Firstly, it’s worth getting past some of the frenzied reports of what AI is going to do. As Gartner’s Hype Cycle neatly outlines, the path to the ‘plateau of productivity’ is preceded by the ‘peak of inflated expectations’, the ‘trough of disillusionment’ and ‘slope of enlightenment’. Let’s help advertising move AI towards that goal of productivity quickly.
To start, let’s acknowledge that Artificial Intelligence isn’t exactly a new thing.
Computer gaming leveraged the concept since its inception in 1951. In 1998 we saw the launch of Half-Life (remember that?) in which you are accompanied during part of the game by a security guard that helps you out. Sim City (released in 1989) boasted the capability and was pushed further in 2005 by F.E.A.R. (First Encounter Assault Recon – a first-person shooter where the player controls supernatural phenomenon and armies of cloned soldiers). In this game the AI used a planner to generate context-sensitive behaviours – the first time in a mainstream game. The enemies were capable of using the environment very cleverly, finding cover behind tables, tipping bookshelves, opening doors and crashing through windows.
So, is the AI we know today shaped by the seismic technology shifts that have happened in the last few years?
Artificial Intelligence, which is Machine Learning (i.e. machines actually learning) has been transformed by a technique called Deep Learning. It has been allowed to abandon some of the constraints previously impeding its progress (such as significant amounts of code) and has made huge leaps in voice, image and text recognition and interpretation.
Of course, these are mostly examples of Deep Learning in which the processes are guided by the data scientist.
The next level application of Deep Learning is along the lines of what was achieved by DeepMind; an algorithm that once unleashed by the data scientist, learns how to perform tasks by observing them rather than being explicitly programmed to perform them.
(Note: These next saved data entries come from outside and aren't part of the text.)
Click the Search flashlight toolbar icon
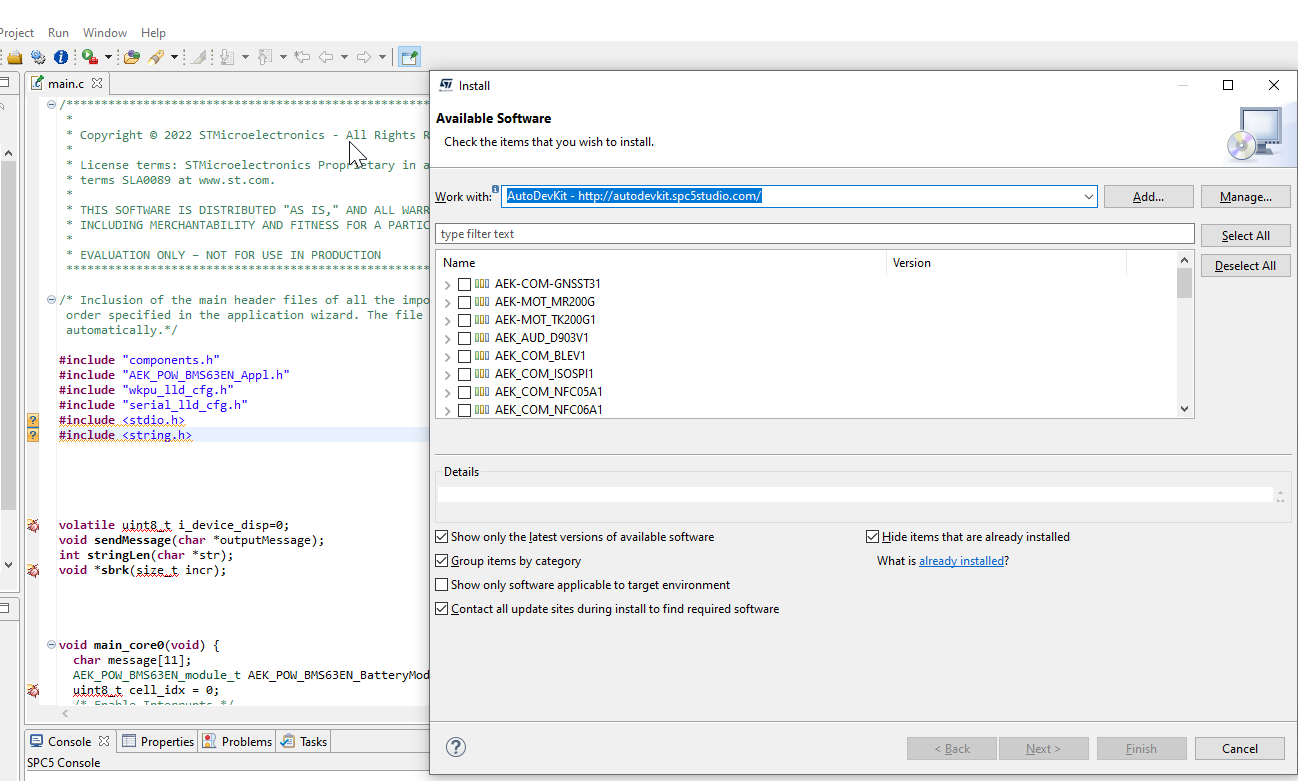 click(x=155, y=57)
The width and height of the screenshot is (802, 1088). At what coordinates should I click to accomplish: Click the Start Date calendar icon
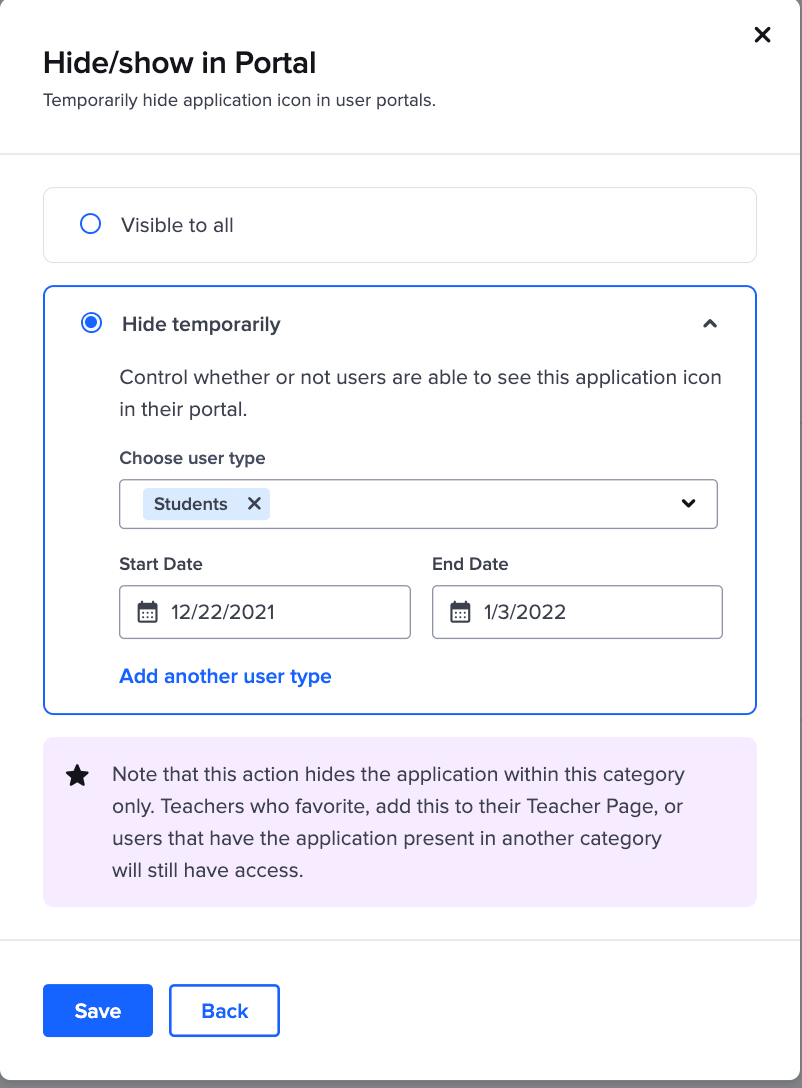coord(147,612)
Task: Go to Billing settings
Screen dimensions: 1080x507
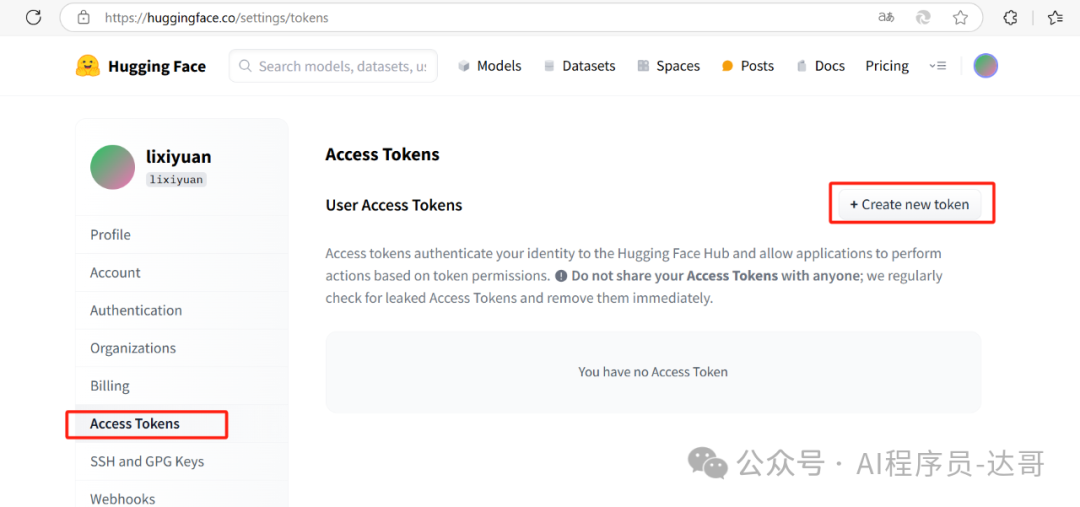Action: tap(110, 386)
Our working in this area has seen us leverage AI to make leaps in standard concepts such as Market Mix Modelling. The iterations refine the parameter values within the model to help its accuracy increase by up to 50 percent in some instances. It's like we taught a child to ride a bike and they’ve quickly escalated to Olympic standard on their own.
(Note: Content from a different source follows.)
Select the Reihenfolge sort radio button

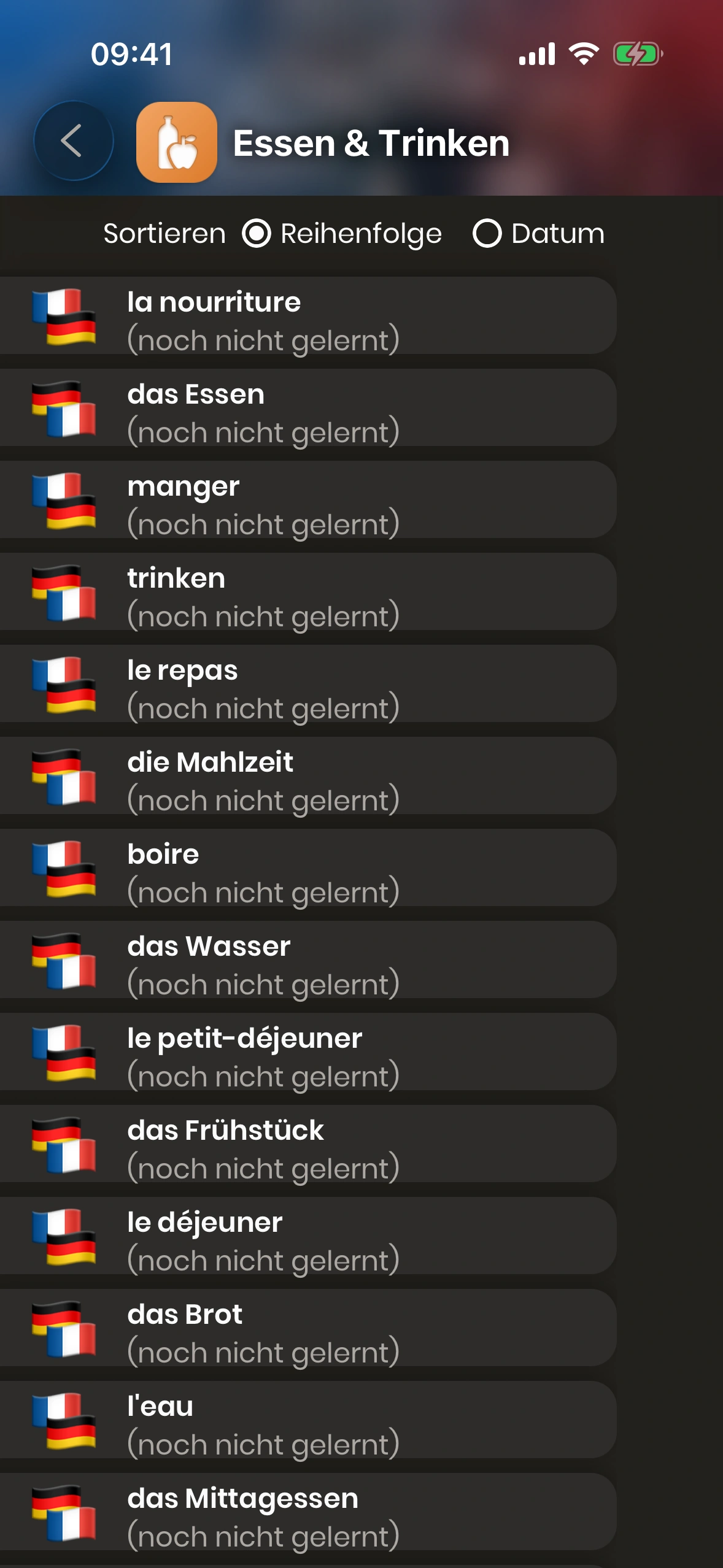pyautogui.click(x=257, y=234)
Now we imagine taking a brief that can be reviewed, refined and reversed instantly so a creative team has five days rather than one to come up with some ideas. And in some instances, could the algorithm even come up with a couple of concepts?
Or, delivering a product to a customer before they realise they need it. Oh right, that’s happening – well done Amazon.
Businesses have embraced it, but advertising has squandered it. We should seize this opportunity instead of thinking of it as a fad. Because the signs are showing that this isn’t one.